- _Given text_
----------
How to use this helpful, but potentially dangerous, tool

In a past career, I drove a forklift. However, this wasn't just any forklift—it was large enough to lift a 10-ton cargo pallet 20' off the ground and load that pallet into the side of a military transport aircraft. The forklift was a great labor saver, but I had to be careful while driving it because my carelessness could have caused a lot of damage. There's an Exchange equivalent to that big forklift: the useful, but dangerous, Eseutil tool. At times, no other tool will do, but if you're careless with Eseutil, you can easily lose some or all of your data.

Before I talk about Eseutil in detail, heed this warning: Eseutil isn't for casual use. To run Eseutil, you need to either dismount the target database (Microsoft Exchange 2000 Server) or shut down the Information Store (IS—Exchange Server 5.5). Thus, you risk not being able to restore the service when you want to. So, don't use Eseutil unless you need to run it and you understand what it does. To understand Eseutil, you need to know about the format of the Extensible Storage Engine (ESE) database in which Eseutil works, and you need to be familiar with Eseutil's many modes.
----------
- _Data entries_
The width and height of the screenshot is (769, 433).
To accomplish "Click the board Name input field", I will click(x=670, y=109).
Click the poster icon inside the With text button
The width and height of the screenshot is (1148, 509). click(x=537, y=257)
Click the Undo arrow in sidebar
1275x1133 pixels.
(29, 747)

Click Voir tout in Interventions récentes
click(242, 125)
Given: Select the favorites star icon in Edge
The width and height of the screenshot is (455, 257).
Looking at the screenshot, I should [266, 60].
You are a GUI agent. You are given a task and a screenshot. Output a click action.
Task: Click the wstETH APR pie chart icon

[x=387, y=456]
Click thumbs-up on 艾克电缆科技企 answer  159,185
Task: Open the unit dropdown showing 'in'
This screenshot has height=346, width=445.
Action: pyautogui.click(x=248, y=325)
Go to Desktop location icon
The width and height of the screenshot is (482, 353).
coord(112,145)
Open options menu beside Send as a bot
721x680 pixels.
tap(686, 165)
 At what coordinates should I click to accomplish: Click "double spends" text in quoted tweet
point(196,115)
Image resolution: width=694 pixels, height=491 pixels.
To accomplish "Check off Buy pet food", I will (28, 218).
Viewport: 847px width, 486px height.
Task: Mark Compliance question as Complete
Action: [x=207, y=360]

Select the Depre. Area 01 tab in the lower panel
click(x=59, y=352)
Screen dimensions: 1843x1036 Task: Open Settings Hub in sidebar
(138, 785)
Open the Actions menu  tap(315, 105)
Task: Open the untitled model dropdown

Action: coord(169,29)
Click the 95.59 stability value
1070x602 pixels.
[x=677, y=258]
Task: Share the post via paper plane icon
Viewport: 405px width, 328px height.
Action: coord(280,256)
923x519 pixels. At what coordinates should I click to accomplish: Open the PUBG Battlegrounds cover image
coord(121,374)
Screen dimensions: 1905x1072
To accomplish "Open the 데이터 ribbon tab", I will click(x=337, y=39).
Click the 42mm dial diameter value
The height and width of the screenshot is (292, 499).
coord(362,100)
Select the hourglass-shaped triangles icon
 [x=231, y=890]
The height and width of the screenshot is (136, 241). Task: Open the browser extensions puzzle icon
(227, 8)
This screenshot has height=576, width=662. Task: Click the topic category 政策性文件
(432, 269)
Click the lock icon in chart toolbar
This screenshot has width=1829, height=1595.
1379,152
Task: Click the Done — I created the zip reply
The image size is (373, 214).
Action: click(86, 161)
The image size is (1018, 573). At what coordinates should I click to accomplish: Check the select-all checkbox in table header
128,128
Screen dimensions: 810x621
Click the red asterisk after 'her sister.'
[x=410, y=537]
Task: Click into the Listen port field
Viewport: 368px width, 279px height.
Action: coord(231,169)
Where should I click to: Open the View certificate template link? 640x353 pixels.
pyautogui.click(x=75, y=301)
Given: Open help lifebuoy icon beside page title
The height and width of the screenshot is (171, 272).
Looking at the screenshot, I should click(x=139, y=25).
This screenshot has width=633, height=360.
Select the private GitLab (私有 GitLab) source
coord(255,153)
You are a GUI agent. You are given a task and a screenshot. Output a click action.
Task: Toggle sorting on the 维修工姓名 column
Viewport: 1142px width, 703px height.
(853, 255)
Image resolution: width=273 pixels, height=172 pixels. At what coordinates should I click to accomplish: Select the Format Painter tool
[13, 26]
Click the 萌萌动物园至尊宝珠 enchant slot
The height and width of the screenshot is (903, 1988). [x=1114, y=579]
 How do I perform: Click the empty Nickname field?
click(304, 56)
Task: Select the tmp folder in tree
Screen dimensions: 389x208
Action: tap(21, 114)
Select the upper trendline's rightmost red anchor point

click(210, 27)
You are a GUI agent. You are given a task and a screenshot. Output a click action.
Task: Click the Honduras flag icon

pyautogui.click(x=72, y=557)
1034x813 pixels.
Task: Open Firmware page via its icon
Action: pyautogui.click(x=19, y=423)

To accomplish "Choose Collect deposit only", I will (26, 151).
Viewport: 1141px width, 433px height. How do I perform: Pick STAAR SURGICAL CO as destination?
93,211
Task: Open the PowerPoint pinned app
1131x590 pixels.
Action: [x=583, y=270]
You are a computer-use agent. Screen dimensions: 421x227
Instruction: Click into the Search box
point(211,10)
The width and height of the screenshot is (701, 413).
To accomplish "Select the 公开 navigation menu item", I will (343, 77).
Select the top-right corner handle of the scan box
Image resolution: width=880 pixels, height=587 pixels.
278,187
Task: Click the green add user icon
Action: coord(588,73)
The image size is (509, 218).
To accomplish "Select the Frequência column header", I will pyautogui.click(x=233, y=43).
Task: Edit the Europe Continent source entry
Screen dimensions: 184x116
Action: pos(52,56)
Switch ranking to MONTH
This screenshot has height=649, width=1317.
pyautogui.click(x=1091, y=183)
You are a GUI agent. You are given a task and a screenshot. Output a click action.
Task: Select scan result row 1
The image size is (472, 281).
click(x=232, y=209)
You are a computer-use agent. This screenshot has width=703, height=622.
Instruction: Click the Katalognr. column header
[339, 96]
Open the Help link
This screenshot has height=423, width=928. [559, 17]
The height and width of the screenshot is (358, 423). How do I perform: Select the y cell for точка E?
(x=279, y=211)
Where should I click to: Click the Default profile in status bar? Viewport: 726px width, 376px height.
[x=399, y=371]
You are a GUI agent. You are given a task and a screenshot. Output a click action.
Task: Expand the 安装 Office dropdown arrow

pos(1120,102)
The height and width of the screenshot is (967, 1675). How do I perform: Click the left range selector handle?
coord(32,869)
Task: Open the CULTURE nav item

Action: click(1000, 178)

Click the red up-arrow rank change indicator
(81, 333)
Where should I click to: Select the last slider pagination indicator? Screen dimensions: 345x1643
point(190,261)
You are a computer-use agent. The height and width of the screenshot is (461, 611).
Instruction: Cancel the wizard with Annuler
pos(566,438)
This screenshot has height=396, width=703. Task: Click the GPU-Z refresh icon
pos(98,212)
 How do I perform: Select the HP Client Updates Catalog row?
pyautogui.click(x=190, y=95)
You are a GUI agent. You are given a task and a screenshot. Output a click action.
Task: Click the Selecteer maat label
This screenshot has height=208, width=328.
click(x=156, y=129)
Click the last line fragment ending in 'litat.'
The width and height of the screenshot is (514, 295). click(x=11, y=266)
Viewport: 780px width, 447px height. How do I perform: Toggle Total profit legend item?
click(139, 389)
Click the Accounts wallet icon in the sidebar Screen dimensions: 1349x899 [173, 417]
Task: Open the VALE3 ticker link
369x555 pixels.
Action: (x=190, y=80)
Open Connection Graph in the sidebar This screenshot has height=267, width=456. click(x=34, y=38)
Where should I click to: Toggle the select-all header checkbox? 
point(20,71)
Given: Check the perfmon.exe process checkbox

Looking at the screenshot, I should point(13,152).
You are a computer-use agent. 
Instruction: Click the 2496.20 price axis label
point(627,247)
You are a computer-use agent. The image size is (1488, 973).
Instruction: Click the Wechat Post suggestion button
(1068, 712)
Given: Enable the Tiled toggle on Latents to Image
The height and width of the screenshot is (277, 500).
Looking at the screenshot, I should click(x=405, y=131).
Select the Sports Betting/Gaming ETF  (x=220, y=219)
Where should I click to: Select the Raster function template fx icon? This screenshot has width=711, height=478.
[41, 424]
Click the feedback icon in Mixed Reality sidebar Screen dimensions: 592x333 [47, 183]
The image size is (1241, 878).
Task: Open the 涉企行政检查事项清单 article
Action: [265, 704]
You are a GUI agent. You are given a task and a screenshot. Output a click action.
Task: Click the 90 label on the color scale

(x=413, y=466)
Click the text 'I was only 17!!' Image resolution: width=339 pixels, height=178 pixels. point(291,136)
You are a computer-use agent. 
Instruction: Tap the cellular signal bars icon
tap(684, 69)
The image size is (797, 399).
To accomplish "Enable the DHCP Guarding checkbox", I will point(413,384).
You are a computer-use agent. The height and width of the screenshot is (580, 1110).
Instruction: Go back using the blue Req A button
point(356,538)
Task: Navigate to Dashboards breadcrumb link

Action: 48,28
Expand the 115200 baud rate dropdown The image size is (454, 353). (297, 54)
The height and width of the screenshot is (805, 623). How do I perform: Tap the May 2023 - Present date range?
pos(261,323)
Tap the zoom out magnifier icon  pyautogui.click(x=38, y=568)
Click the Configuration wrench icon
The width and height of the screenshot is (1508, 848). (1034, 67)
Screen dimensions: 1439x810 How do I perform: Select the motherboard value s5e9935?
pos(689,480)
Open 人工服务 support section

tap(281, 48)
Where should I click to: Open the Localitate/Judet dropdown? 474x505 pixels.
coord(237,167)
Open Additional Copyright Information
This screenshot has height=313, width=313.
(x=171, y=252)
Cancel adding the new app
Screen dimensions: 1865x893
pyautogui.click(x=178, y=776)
----------
- _Tasks for this exercise_
a. From the Eseutil passage, quote the part that opens with the words containing "How to use this" and closes with "of your data.".
b. Answer these questions from the Eseutil passage:
(i) How high off the ground could the forklift lift a 10-ton cargo pallet?
(ii) Under Microsoft Exchange 2000 Server, what must be dismounted before Eseutil can run?
(iii) What does the abbreviation ESE stand for?

- _Results for the exercise_
a.
How to use this helpful, but potentially dangerous, tool

In a past career, I drove a forklift. However, this wasn't just any forklift—it was large enough to lift a 10-ton cargo pallet 20' off the ground and load that pallet into the side of a military transport aircraft. The forklift was a great labor saver, but I had to be careful while driving it because my carelessness could have caused a lot of damage. There's an Exchange equivalent to that big forklift: the useful, but dangerous, Eseutil tool. At times, no other tool will do, but if you're careless with Eseutil, you can easily lose some or all of your data.

b.
(i) 20 feet
(ii) The target database
(iii) Extensible Storage Engine